Since this type of protective agent is composed of calcium hydroxide spindle-shaped nanoparticles with regular appearance, it has a large specific surface area, which is conducive to the exposure of more active sites. At the same time, the system is a uniformly dispersed solution system, using water as a solvent, which is safe and environmentally friendly. The process of protecting the paper is simple, takes a short time, and has no effect on the handwriting on the paper. It has good paper deacidification and strengthening effects, moderate alkali retention. Therefore, this protective agent is expected to be widely used in the protection field of acidified and embrittled paper. Because this product has the above potential application value, and the preparation conditions are simple and easy to control, the process conditions are low in cost, the preparation efficiency is high, the product quality and yield are high, so this product has good application and industrialization prospects. In addition, this method is universal, and the composition and properties of the obtained protective agent product can be controlled by further adjusting the composition of the deacidification agent and the content and type of the reinforcing agent, so as to further adjust its performance.
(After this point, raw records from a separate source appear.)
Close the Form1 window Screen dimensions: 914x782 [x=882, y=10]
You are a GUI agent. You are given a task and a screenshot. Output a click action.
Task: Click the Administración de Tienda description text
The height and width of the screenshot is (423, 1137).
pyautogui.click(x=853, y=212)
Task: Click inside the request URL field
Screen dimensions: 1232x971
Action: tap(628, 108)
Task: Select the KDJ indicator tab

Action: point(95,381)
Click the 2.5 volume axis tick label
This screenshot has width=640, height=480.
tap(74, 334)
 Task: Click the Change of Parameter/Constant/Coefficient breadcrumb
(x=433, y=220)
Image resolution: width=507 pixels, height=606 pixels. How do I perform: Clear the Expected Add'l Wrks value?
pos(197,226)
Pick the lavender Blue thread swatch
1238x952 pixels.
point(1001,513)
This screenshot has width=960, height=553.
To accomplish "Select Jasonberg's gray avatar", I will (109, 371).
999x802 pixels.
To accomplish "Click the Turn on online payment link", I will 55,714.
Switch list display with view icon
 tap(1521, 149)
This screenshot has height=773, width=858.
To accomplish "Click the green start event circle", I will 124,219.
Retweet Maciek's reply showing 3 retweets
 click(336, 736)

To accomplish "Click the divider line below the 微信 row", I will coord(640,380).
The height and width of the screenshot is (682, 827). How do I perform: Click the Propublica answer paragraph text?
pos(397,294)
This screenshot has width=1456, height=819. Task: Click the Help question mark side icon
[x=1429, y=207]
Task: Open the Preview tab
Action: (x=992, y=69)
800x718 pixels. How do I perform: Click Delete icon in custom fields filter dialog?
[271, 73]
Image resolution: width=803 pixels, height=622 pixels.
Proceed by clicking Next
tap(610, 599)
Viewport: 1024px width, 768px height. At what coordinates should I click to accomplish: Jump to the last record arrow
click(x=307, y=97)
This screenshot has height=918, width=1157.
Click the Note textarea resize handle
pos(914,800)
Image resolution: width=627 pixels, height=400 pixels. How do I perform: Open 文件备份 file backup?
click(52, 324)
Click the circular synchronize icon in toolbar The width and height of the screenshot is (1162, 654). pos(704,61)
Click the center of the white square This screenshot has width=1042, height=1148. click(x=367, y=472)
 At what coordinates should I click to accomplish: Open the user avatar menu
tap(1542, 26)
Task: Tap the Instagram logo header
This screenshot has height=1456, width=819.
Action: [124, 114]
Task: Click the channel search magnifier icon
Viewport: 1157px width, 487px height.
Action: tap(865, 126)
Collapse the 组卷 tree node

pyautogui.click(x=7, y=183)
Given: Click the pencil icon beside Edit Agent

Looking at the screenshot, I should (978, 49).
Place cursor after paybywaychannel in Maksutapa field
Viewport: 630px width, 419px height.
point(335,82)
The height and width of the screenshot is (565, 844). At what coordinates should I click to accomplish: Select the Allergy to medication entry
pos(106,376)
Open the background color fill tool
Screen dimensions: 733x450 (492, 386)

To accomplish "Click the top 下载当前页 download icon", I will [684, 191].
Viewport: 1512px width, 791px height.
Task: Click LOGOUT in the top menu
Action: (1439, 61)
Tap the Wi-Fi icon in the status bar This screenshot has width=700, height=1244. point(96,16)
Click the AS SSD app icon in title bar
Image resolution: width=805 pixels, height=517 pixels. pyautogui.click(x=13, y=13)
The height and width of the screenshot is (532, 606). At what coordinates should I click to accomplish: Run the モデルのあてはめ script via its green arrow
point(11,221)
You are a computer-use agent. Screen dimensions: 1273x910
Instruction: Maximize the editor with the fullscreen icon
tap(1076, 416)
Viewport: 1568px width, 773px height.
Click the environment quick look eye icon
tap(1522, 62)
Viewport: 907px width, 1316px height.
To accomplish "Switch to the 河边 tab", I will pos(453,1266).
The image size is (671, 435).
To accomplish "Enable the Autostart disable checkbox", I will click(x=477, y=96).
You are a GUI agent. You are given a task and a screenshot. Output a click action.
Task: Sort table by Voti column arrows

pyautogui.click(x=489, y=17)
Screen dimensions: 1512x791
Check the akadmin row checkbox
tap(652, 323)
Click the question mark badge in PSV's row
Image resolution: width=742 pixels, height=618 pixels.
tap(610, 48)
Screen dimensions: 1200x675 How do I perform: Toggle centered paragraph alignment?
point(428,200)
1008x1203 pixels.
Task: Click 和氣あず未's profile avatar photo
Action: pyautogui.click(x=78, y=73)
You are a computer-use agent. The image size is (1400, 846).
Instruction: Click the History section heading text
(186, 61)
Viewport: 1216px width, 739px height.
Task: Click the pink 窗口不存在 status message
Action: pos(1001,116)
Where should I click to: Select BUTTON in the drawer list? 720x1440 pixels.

The research on this system can not only provide simple, safe, green and environmentally friendly paper deacidification and reinforcement protection products, but also has extensive significance for prolonging the life of paper cultural relics and even cultural inheritance.

Claims (7)

1. a method for deacidification and reinforcement protection of paper fibers, characterized in that, the specific steps are as follows: (1) Dissolving the water-soluble cellulose in deionized water; the concentration of the obtained solution water-soluble cellulose is 0.5~10 g/L; (2) Add nanometer calcium hydroxide in the above solution, the concentration of calcium hydroxide is 0.05 ~ 2 g/L; (3) Place the above solvent on a magnetic stirrer and stir at a temperature of 10-60°C for 0.5-24 hours to obtain a highly dispersible nano deacidification reinforcing and protecting agent; (4) The preparation of the paper pattern shall be in accordance with ISO 7213, and the paper shall be cut into several sizes of 1.5 cm×18 cm; (5) Take the cut paper and place it in the protective agent prepared above at a temperature of 10-40°C for 10-30 minutes; (6) The paper sample is dried after treatment, and a part of the paper is placed in an oven for dry heat aging treatment, to be characterized. 2. The method for deacidification and reinforcement protection of paper fibers according to claim 1, characterized in that the water-soluble cellulose described in step (1) is methyl cellulose or hydroxyethyl cellulose. 3. The deacidification and reinforcing protection method of paper fibers according to claim 1, characterized in that the nano-calcium hydroxide described in step (2) is hexagonal, spindle-shaped, and the size is 5-20 nm size. 4. The method for deacidification and reinforcement protection of paper fibers according to claim 1, characterized in that the magnetic stirring speed of the system in step (3) is 100-1000rpm. 5. The method for deacidification and reinforcement protection of paper fibers according to claim 1, characterized in that the paper pattern in step (4) is acidified Republic of China machine-made paper or handmade paper. 6. The method for deacidification and reinforcement protection of paper fibers according to claim 1, characterized in that the combination of the paper sample and the protective agent in step (5) is dipping, dripping or spraying. 7. The method for deacidification, reinforcement and protection of paper fibers according to claim 1, characterized in that the paper pattern in step (6) is dried naturally or at low temperature after treatment, at a temperature of 10-50°C.